SOURCE: Federal Reserve Bank of Richmond

May 31, 2005 15:49 ET

Richmond Fed's Economic Quarterly Features New Thoughts on Too-Big-to-Fail Banking Policy

RICHMOND, VA -- (MARKET WIRE) -- May 31, 2005 -- Bank Risk of Failure and the Too-Big-to-Fail Policy. The possibility that large banks may have access to contingent government bailouts creates a risk and a size distortion in their decisions: banks tend to become riskier and larger, asserts Richmond Fed economist Huberto M. Ennis and research associate H. M. Malek. While the cost of the too-big-to-fail distortions could be high, the available evidence of their importance in the U.S. economy is inconclusive. Any proposal for policy reform should weigh this empirical limitation, according to the article.

Also in the Spring 2005 issue:

Equilibrium Models of Personal Bankruptcy: A Survey. A growing literature analyzing the default of household debt through bankruptcy harbors three lessons, observes Richmond Fed economist Kartik Athreya. First, for bankruptcy to be welfare-improving, catastrophic income risk must be an important facet of economic life. Second, moral hazard can completely undo the benefits of generous default. Third, bankruptcy must be studied jointly with insurance schemes in general.

What Difference Would an Inflation Target Make? Critics of an explicit inflation target argue that it would require additional fluctuations in real output and unemployment. However, Richmond Fed economist Robert L. Hetzel argues that theory and practice have shown this alleged dilemma to be a false one. However, an inflation target, he claims, would demand more communication by the Fed.

■ Stored data
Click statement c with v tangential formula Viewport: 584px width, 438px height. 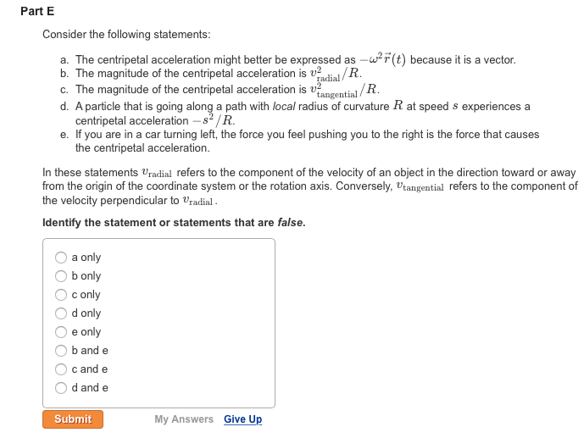click(220, 90)
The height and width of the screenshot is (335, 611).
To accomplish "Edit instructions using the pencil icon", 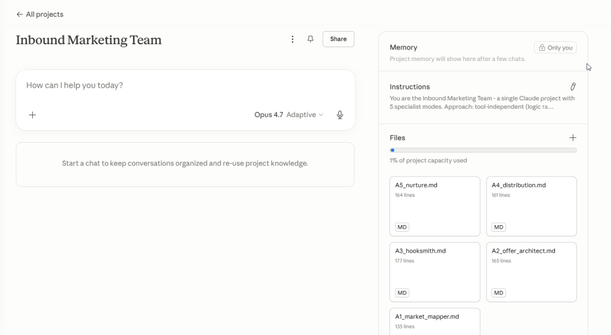I will tap(573, 87).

■ What needs to be done
Switch "inconclusive" to "mixed" in the Richmond Fed press release, and write out the passage starting at "Richmond Fed's Economic" and ending at "to the article.". The material plays no part in this.

■ Result of the task
Richmond Fed's Economic Quarterly Features New Thoughts on Too-Big-to-Fail Banking Policy

RICHMOND, VA -- (MARKET WIRE) -- May 31, 2005 -- Bank Risk of Failure and the Too-Big-to-Fail Policy. The possibility that large banks may have access to contingent government bailouts creates a risk and a size distortion in their decisions: banks tend to become riskier and larger, asserts Richmond Fed economist Huberto M. Ennis and research associate H. M. Malek. While the cost of the too-big-to-fail distortions could be high, the available evidence of their importance in the U.S. economy is mixed. Any proposal for policy reform should weigh this empirical limitation, according to the article.